In 2005 Sporn and Hagmann \cite{Sporns2005,Hagmann2005} independently and in parallel coined the term \textit{the human connectome}, which embodies the notion that the set of all connections within the human brain can be represented and understood as graphs. In the context of iFC, graphs provide a mathematical representation of the functional interactions between brain areas. In this representation \emph{nodes} are brain areas that are connected by \emph{edges} that indicate their functional connectivity. Any graph analysis problem follows the following procedural steps: (1) identification of nodes, (2) identification of edges i.e. the associations between nodes, and (3) analysis of the graph (i.e. the structure and edges) to identify relationship with inter or intra-individual variability. Analysis of the human connectome adheres to these steps as outlined in this section. 

\subsection{Defining the nodes of the connnectome}

The first step in constructing brain graphs from fMRI data is the specification of nodes. Single voxels might be used as nodes, but that will result in computationally expensive graphs that can contain billions of edges. Due to the spatial correlation inherent in the data, neighboring voxels are sufficiently similar to be combined together into larger brain areas. It is important for nodes to be functional homogenous, as any mixing of time courses between different functional areas will result in an inaccurate reproduction of brain connectivity \cite{smith2010}. Nodes can be circumscribed using anatomical atlases, meta-analyses of functional studies, or data-driven parcellation approaches. Anatomical atlases subdivide the brain based on anatomical landmarks\cite{AAL, HO}, such as sulcal patterns\cite{varoquaux}, or into areas containing similar cell types, as determined by microscopic visualization of post-mortem brains\cite{TT,Eickhoffzilles}. But, since the definitions of brain areas in these atlases did not incorporate functional information, they are not likely to be functionally homogenous. Another approach is to define regions from the overlap of activations found in other functional nueroimaging studies\cite{Dosenbach}, which works well as long as the regions are relatively similar in size and are non-overlapping\cite{VaroquauxCraddock2013}. In the last approach, a unsupervised or semi-supervised learning algorithm can be employed to subdivide functional data into homogenous units. Several different algorithms have been applied to data-driven node specification that vary in definition of clustering cost, incorporation of explicit constraints, and whether they are performed at the individual or group-level\cite{bellec, flandin, craddock, blumensath, kiviniemi}. This prompts the inevitable question of which parcellation is the best representation of the human connectome. Overall there is no consensus on which is the best node definition to use, although there is strong evidence that data-driven approaches outperform anatomical atlases (figure from cameron paper).
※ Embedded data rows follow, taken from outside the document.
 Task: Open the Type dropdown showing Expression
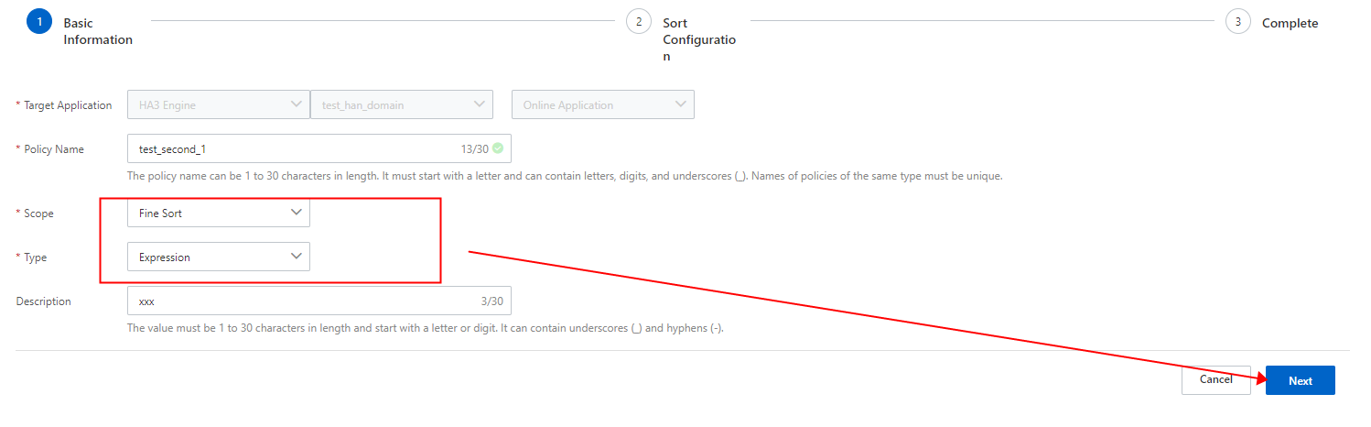click(x=218, y=257)
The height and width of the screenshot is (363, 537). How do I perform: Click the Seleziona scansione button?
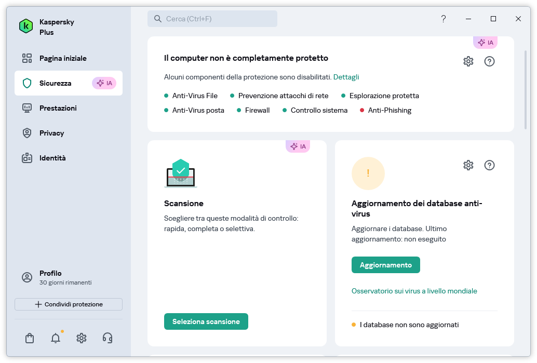point(206,321)
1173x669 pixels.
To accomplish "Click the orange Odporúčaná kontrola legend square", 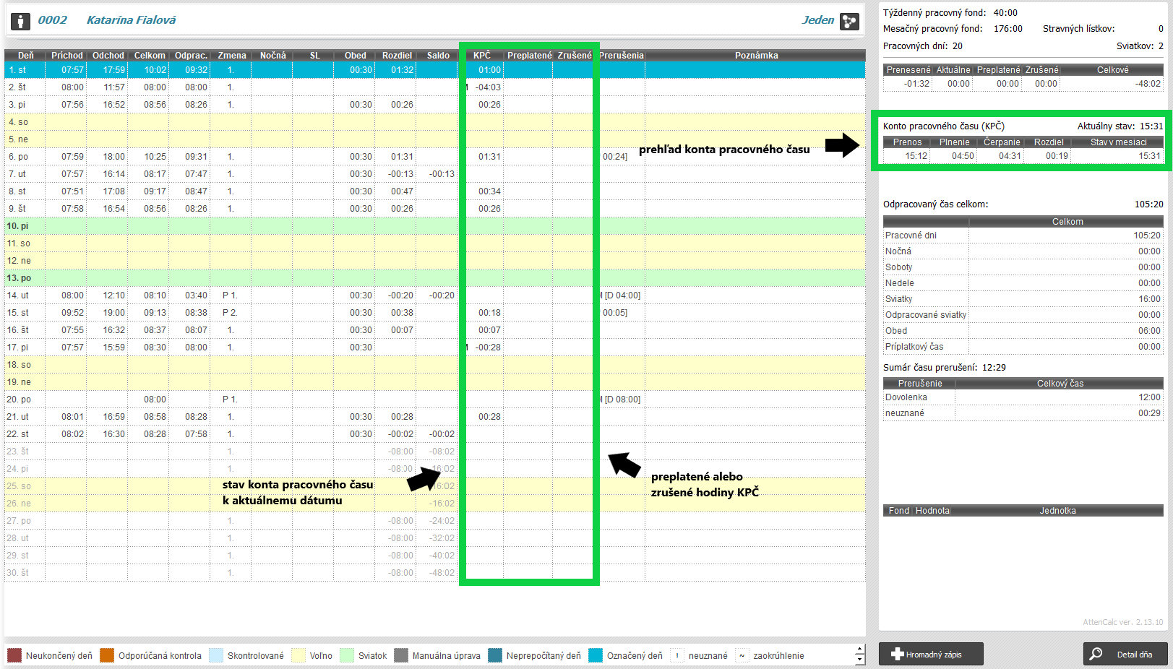I will [x=107, y=655].
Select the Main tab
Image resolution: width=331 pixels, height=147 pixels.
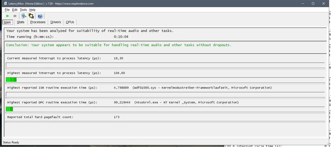(7, 22)
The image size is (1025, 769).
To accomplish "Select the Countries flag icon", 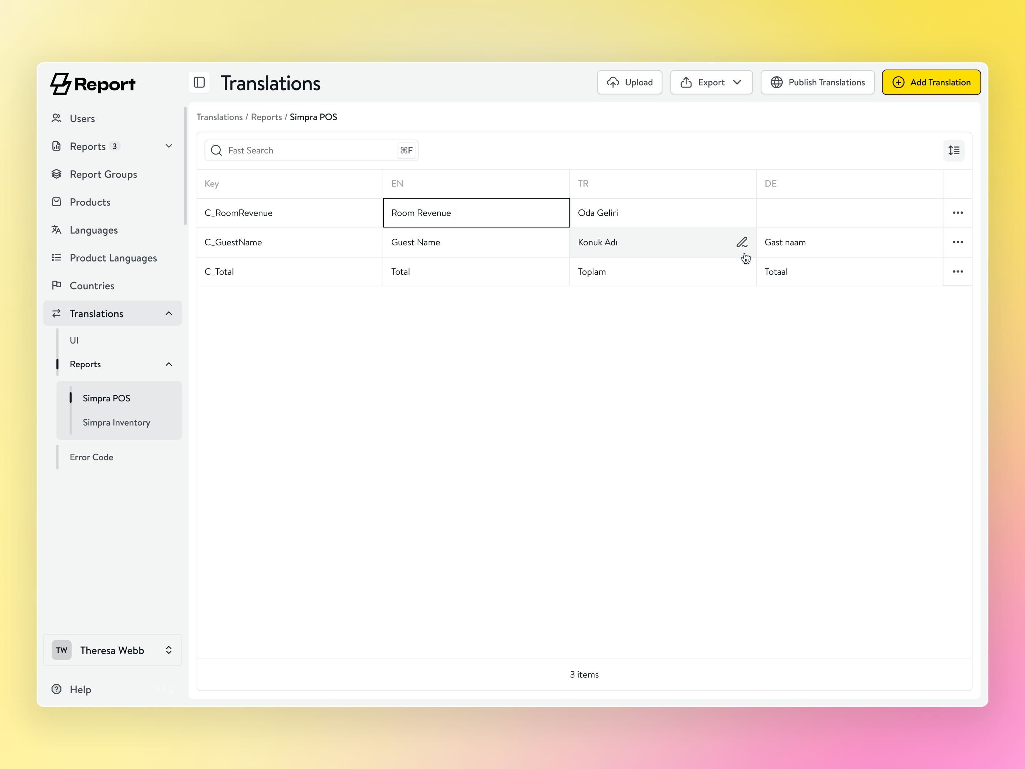I will (x=57, y=286).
A considerable drawback of using data-driven approaches for defining brain regions, is that the number of regions in the clustering solution, or conversely their size, must be specified. The choice of node size has been shown to have a considerable effect on the resulting graph topology \cite{Zalesky} and can also affect the outcome of an analysis\cite{Cecci_2009}. There are a variety of mechanisms for optimizing the number of brain areas in a parcellation, many of which using cross-validation methods, but in application they do not tend to converge to a single optimum, and instead provide a range of parcellations that are suitable\cite{craddock2012}. The choice of parcellation used will strictly depend on the problem to be solved by that analysis and the amount of error that one can allow when interpreting the results. 

\subsection{Define the edges}

After deciding the grain size of each region, i.e. whether it be an individual voxel or a set of spatially contiguous voxels or even a set of overlapping regions (one voxel can belong to more than one node of the graph e.g. ICA approach), one needs to construct the edges that describe relationships between nodes. While general graphs can have multiple edges between two nodes, brain graphs tend to be simple graphs with a single undirected edge between pairs of nodes (i.e. the direction of influence between nodes is unknown). Additionally edges in graphs of brain function tend to be weighted - annotated with a value that indicates the similarity between nodes. 
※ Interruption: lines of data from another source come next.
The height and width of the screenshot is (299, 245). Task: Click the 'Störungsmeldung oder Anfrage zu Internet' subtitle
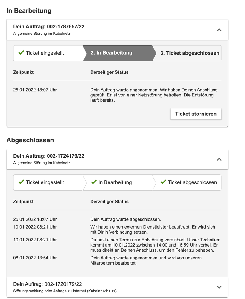[65, 291]
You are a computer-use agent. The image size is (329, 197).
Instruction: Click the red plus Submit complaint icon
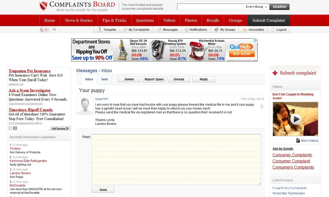275,73
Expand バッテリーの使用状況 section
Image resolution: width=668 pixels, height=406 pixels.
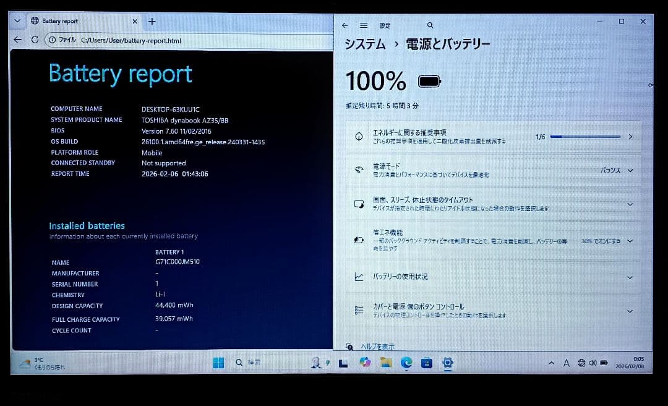[x=630, y=277]
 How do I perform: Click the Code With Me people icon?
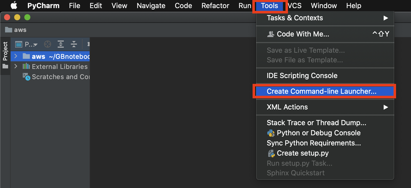(x=271, y=34)
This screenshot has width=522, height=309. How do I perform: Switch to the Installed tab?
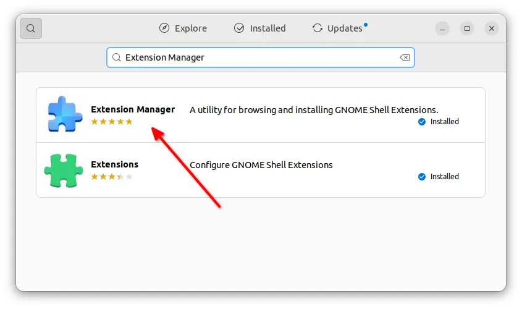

The first step in defining edges is summarizing the functional information present in the node. A representative time course for each node may be created by either averaging the time courses of all the voxels in a node, or by taking the first eigenvariate from a single value decomposition of all of the time courses\cite{friston_functional_localizers}. The former is preferred because it has a tendency to represent all of the time courses in a node equally, rather than favoring those that most commonly occur \cite{craddock2012}. These summary time courses can either be compared directly between nodes, or can be used in a seed-based correlation analysis to construct node-specific whole brain iFC maps, which are then compared spatially between nodes. Although, these two features are seemingly similar, they can lead to very different similarities between nodes \cite{craddock2012}. 

Quite a few different measures have been used in the iFC literature for measuring the similarity between time courses, many of which have been reviewed in an extensive simulation study\cite{smith2010}. By far the most commonly employed measure is Pearson's correlation coefficient, which performs well in simulation\cite{smith2010}. A benefit of Pearson's correlation is that is scaled so that it is insensitive to differences in scales and shifts between time courses. This is particularly useful for fMRI, which is a relative measure of brain function that can vary widely across the brain for reasons that are non-neuronal in source, i.e. proximity to a vein\cite{smithbook}. A draw back is that Pearson's correlation is a bivariate measure that does not adequately address the simultaneous influence that multiple nodes have on one another. The resulting loss of specificity might result in "phantom" edges between regions that is a by-product of shared variance from a mutual relationship with another region (or several other regions)\cite{VaroquauxCraddock2013}. Partial correlation methods simultaneously take into account all of the nodes in their calculation and as such have higher specificity. But, since there are often more nodes in a graph than independent observations (particularly when accounting for temporal autocorrelation) partial correlations cannot be directly measured from the data. Instead, regularized regression techniques can be employed\cite{VaroquauxCraddock2013}. Approaches for measuring the spatial similarity between iFC maps has been much less studied in the literature. Commonly employed measures include $\eta^2$\cite{} and the concordance correlation coefficient\cite{}, both of which measure how identical the two maps are, included differences in shifts and scales. We have yet to find a report where partial correlation was used to calculate similarity between iFC maps.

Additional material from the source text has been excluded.